### DATASET ROWS

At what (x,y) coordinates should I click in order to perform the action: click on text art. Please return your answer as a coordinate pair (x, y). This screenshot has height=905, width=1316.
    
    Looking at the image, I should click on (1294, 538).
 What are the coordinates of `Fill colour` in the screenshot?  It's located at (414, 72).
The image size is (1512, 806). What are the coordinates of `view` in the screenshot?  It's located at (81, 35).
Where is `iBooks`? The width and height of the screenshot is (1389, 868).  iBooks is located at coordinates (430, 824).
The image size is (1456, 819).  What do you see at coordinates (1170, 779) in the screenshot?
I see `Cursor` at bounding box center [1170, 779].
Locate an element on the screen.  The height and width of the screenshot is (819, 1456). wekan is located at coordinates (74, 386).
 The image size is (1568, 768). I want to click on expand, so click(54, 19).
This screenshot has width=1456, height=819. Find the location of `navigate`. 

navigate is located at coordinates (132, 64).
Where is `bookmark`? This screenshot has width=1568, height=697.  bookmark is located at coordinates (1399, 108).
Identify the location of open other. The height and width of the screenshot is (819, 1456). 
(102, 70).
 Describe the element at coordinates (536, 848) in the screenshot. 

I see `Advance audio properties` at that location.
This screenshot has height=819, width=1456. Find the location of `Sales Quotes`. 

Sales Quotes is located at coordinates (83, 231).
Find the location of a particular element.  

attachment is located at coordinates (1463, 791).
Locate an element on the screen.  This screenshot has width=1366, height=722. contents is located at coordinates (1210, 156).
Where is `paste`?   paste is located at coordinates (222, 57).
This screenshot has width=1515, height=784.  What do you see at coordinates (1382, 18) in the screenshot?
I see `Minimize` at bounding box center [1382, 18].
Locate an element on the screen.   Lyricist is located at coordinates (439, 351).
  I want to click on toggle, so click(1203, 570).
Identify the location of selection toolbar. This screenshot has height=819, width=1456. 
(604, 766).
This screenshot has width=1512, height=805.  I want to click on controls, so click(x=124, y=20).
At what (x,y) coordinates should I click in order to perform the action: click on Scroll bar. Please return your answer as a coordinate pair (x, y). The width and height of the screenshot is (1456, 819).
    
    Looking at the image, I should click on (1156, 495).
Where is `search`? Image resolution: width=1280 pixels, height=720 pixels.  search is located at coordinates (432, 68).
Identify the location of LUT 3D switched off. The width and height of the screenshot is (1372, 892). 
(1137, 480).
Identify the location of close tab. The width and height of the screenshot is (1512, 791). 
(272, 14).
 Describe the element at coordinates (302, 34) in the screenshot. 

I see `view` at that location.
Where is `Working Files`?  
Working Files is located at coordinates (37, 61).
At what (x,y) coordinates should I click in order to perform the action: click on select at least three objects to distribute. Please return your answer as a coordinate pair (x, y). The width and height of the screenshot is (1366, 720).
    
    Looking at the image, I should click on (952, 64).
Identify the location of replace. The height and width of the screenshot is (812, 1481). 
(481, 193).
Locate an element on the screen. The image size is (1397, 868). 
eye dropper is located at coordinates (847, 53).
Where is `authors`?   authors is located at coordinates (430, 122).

######

*EXERCISE BRIEF:* Collect every line in the rows above that contains the string "Where".

*REPLY:*
Where is `iBooks`? The width and height of the screenshot is (1389, 868).  iBooks is located at coordinates (430, 824).
Where is `bookmark`? This screenshot has width=1568, height=697.  bookmark is located at coordinates (1399, 108).
Where is `paste`?   paste is located at coordinates (222, 57).
Where is `search`? Image resolution: width=1280 pixels, height=720 pixels.  search is located at coordinates (432, 68).
Where is `Working Files`?  
Where is `authors`?   authors is located at coordinates (430, 122).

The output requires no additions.